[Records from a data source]
►
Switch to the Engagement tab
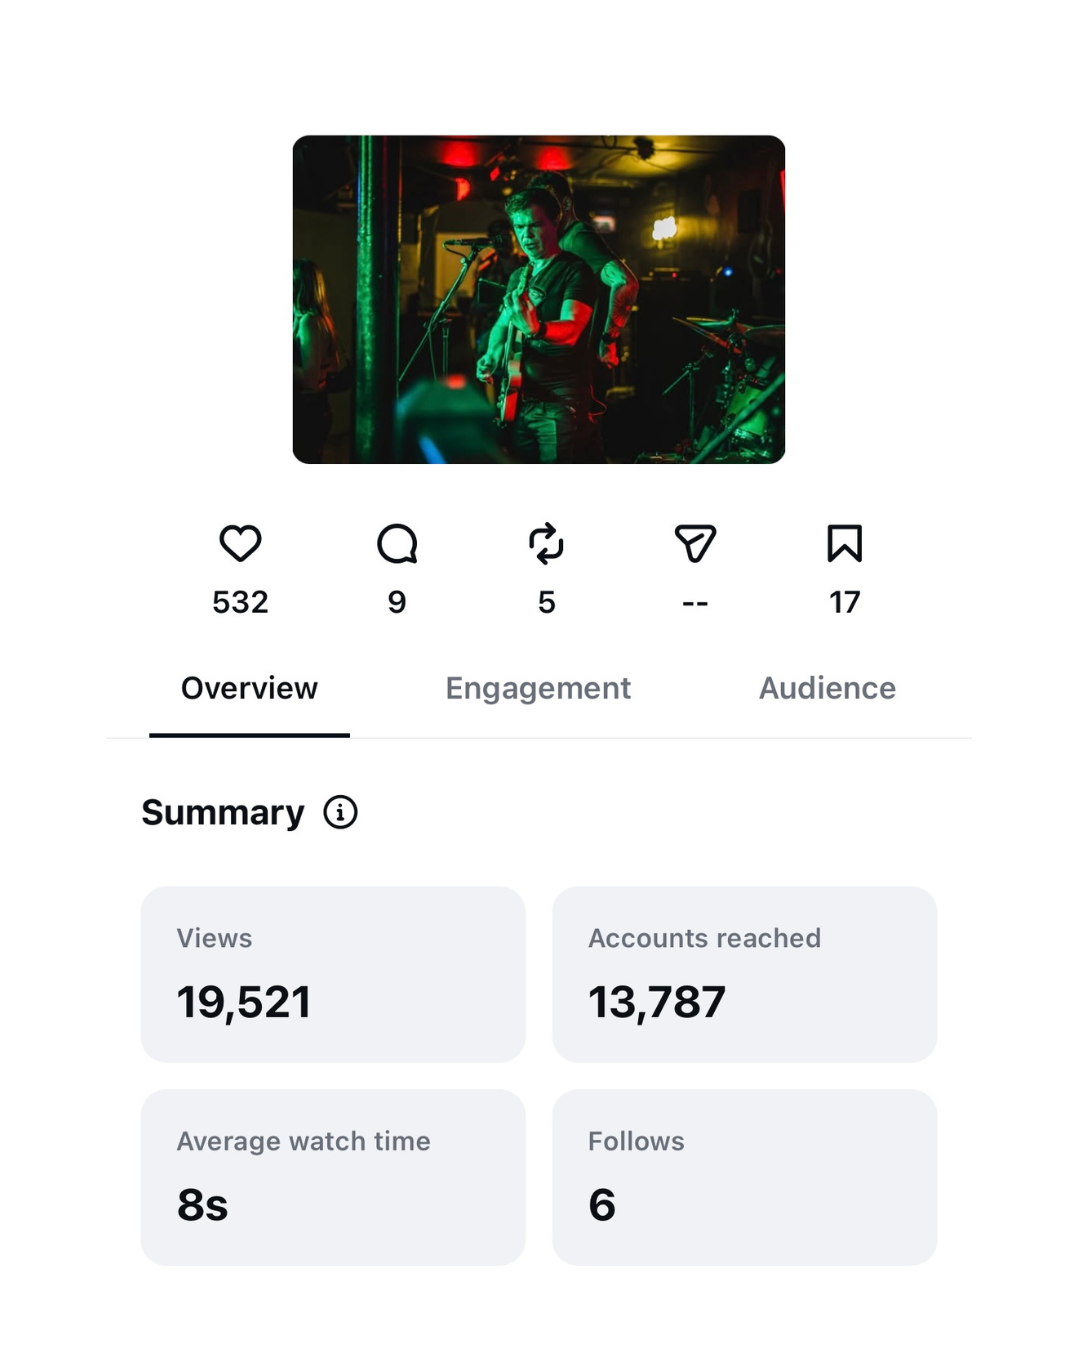The height and width of the screenshot is (1350, 1080). pyautogui.click(x=538, y=688)
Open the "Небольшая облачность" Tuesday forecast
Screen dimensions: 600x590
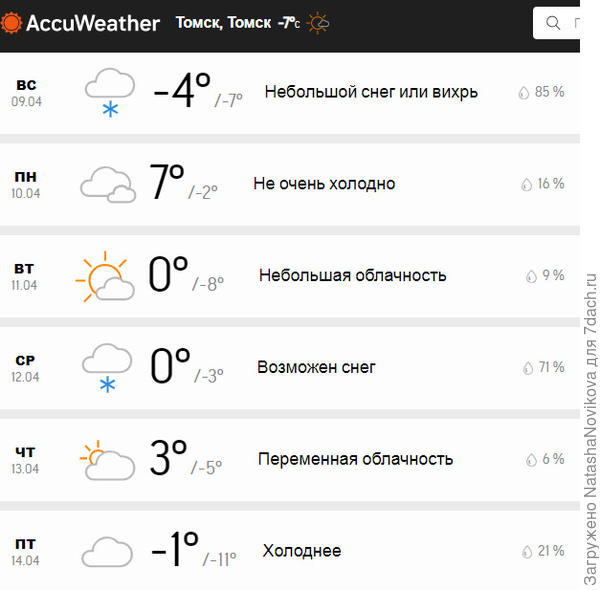pyautogui.click(x=352, y=275)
◄
## WHAT YOU WILL DO
Each record must be repeated verbatim, and no picture may appear in the copy.

## SOLUTION BELOW
Switch to the Engagement tab
The height and width of the screenshot is (1350, 1080). pyautogui.click(x=538, y=688)
Open the "Небольшая облачность" Tuesday forecast
Screen dimensions: 600x590
pyautogui.click(x=352, y=275)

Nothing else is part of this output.